This was a very spontaneous project with no customer commissioning it, and not for my own wardrobe either. I just wanted to try out how the velvet would work in a full circular houppelande (late medieval over dress) and experiment a bit with pattern construction, seam techniques and silk fabric. I am actually very satisfied with the result; for a cotton velvet the fabric is in a nice quality and with a good drape, the pattern turned out very well, and the silk lining in the sleeves add that extra touch I wanted.

The materials in the dress is cotton velvet (black) viscose/rayon velvet (moss-green) and silk (sleeve lining) with a total of about ten meters for the whole dress.

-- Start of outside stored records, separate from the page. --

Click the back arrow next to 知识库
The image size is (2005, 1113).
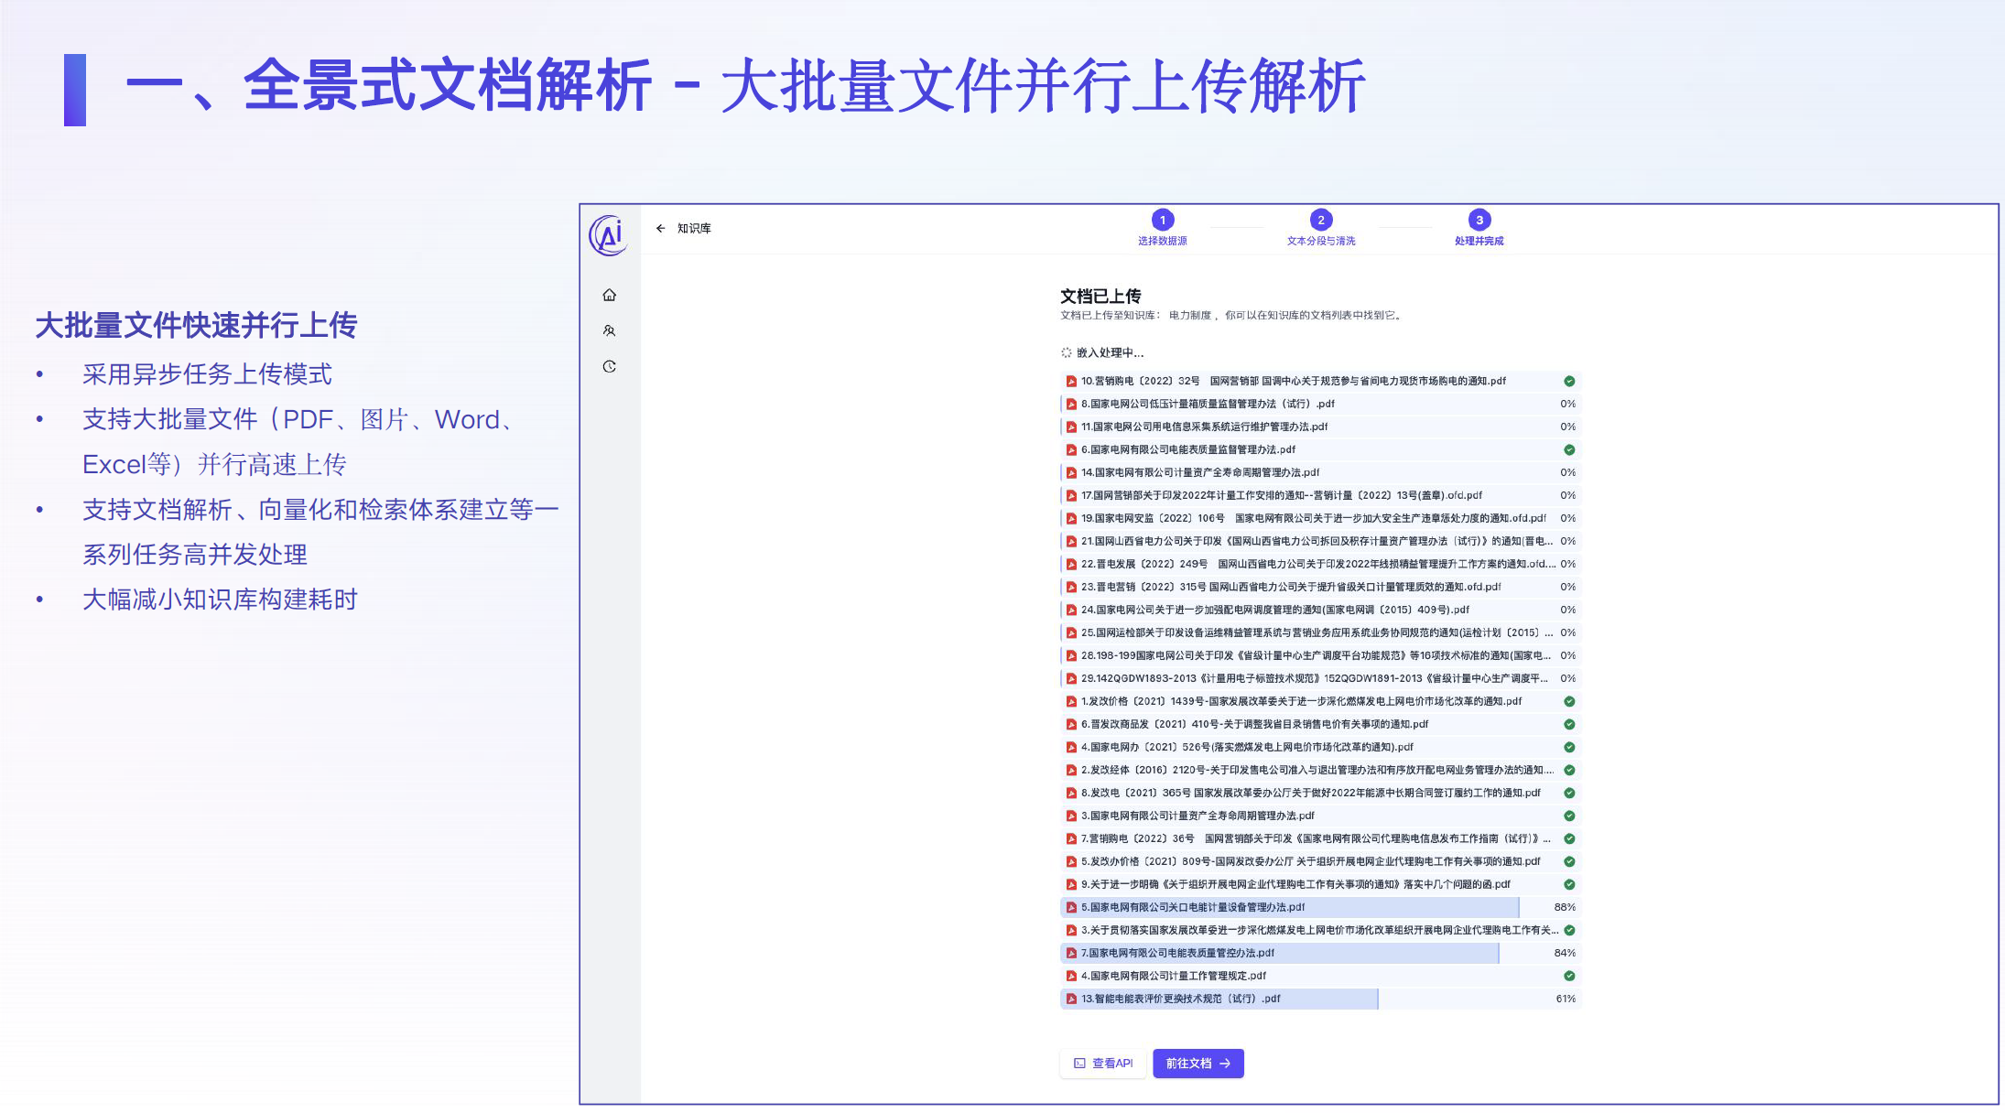(660, 228)
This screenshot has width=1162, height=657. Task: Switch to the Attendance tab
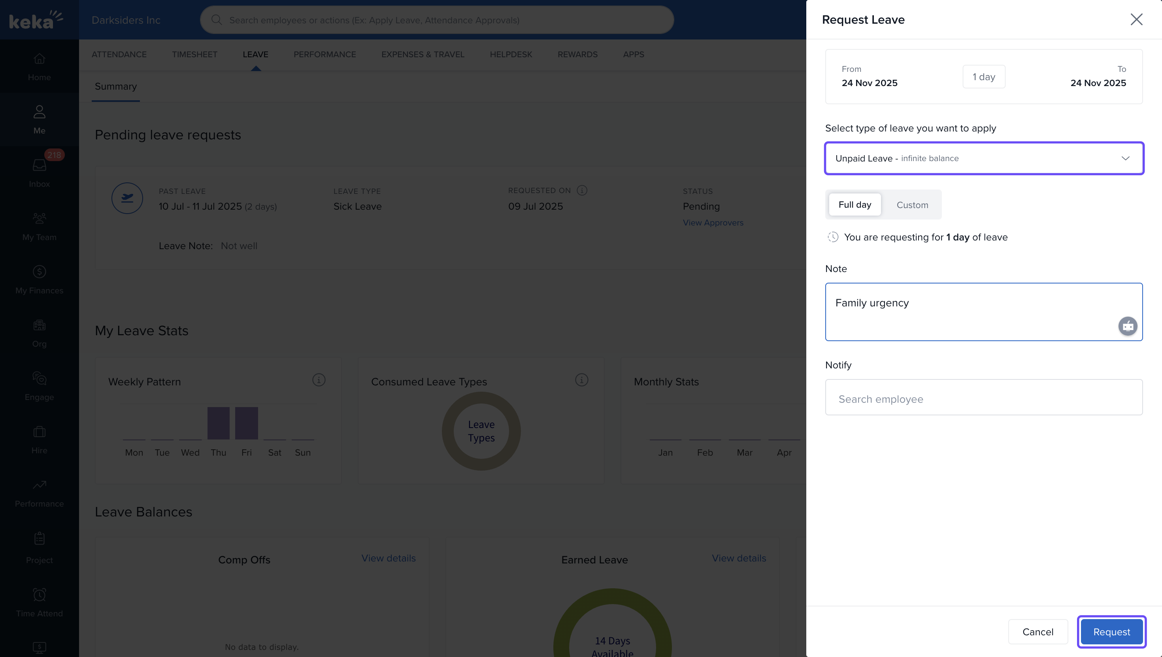point(119,54)
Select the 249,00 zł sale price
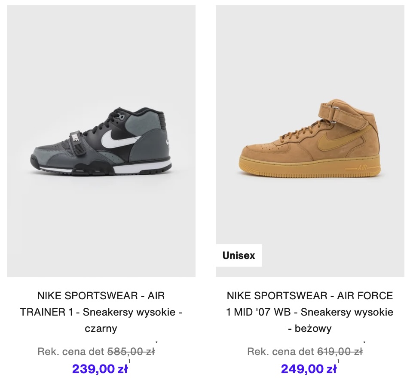410x383 pixels. point(309,369)
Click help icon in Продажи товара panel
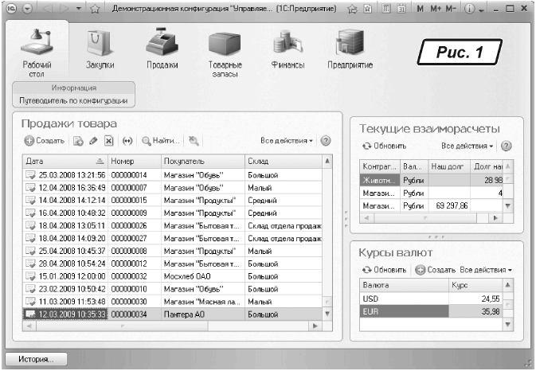 (326, 141)
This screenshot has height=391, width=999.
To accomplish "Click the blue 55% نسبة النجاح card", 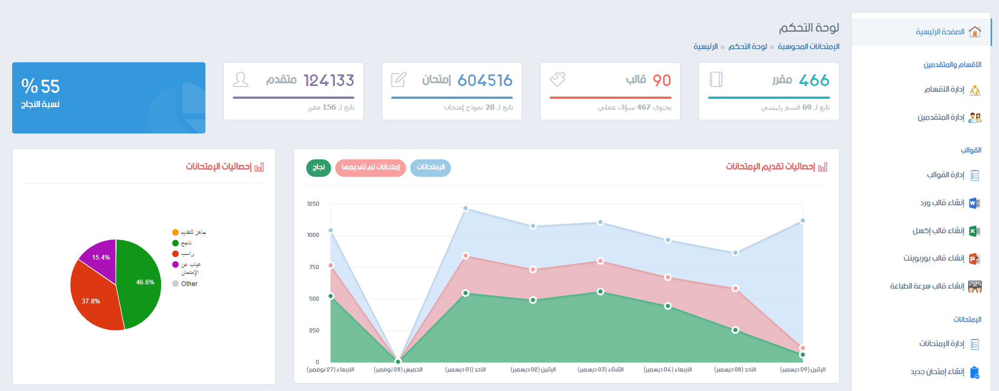I will [109, 98].
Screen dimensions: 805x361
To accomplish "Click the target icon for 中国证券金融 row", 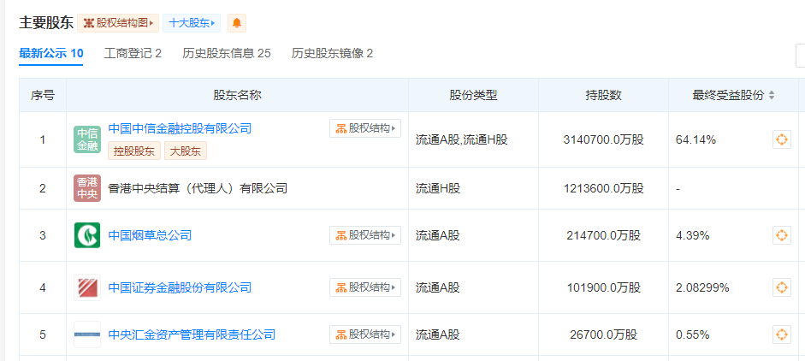I will coord(781,287).
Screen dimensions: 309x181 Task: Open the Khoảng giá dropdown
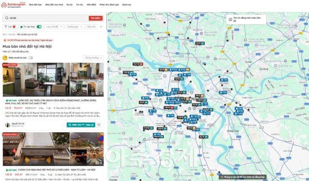[x=74, y=27]
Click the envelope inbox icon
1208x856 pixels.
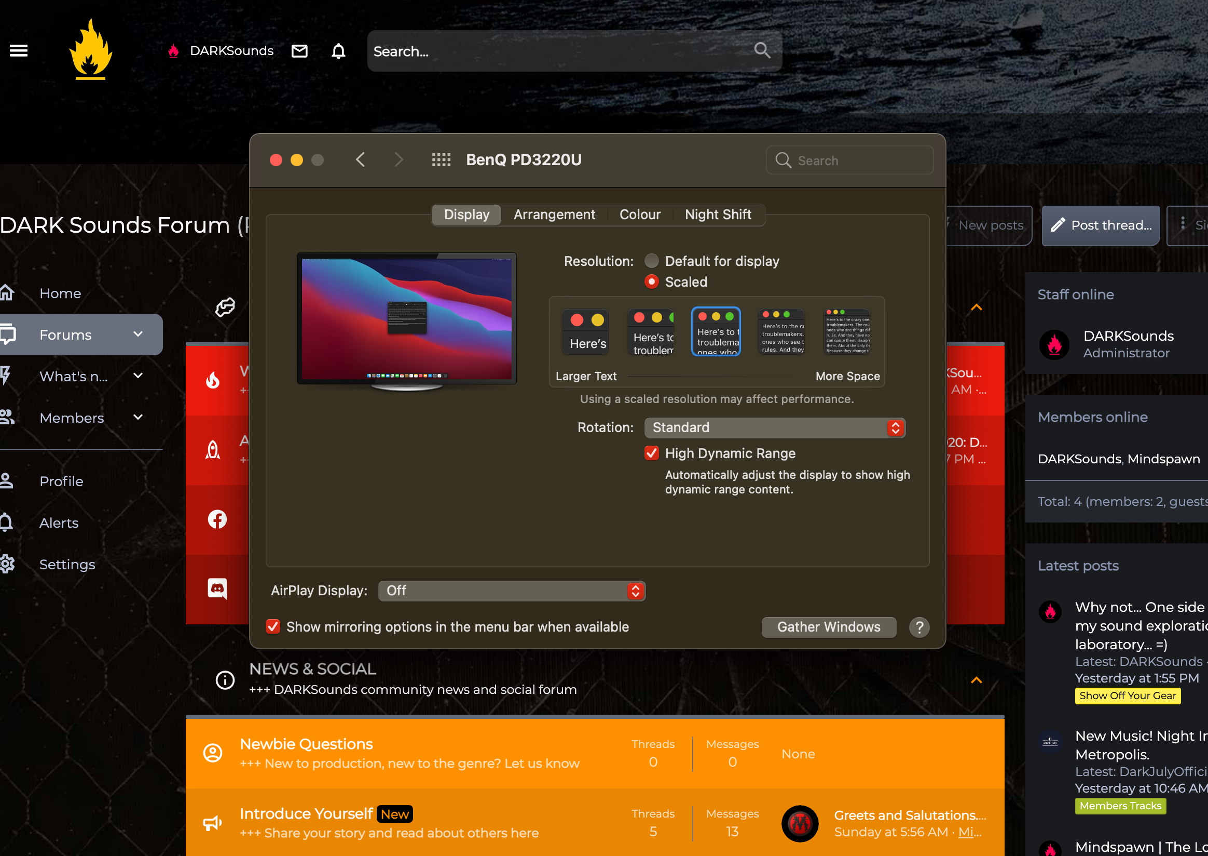pos(299,51)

The cotton velvet is really affordable comparing to silk velvet, and is very easily maintained; I actually just put it in a washing machine, air dried it and it came out as new; no shrinkage, no creasing and no sad silk velvet after water washing… If you want to learn more about velvet fabrics, I have a guide about the subject under “tutorials”.

I finished the dress during our brewer’s guild meeting in early December, and would usually iron the silk lining first before wearing it, but it was such a good opportunity to take good photos in gear so the sleeve lining is a bit bulky still. But soon to be fixed!

The skirts are really full; the pattern is based on a circle and the houppelande is also called a full circular houppelande. Lots and lots of fabric.

I have some tutorials about making your own houppelande if you are interested (and also makes them on order by your measures). To make them dramatic, historical and with this massive draping of skirts, it does take more meters of fabric and patience than difficult sewing techniques…

I fell in love with the colour combo of black, moss-green and bright grass-green in the dress. Under is my late 14th century dress, going historical there shouldn’t be a visible lacing underneath this kind of over dress. The gloves are also modern, but was so very nice to avoid freezing my fingers of.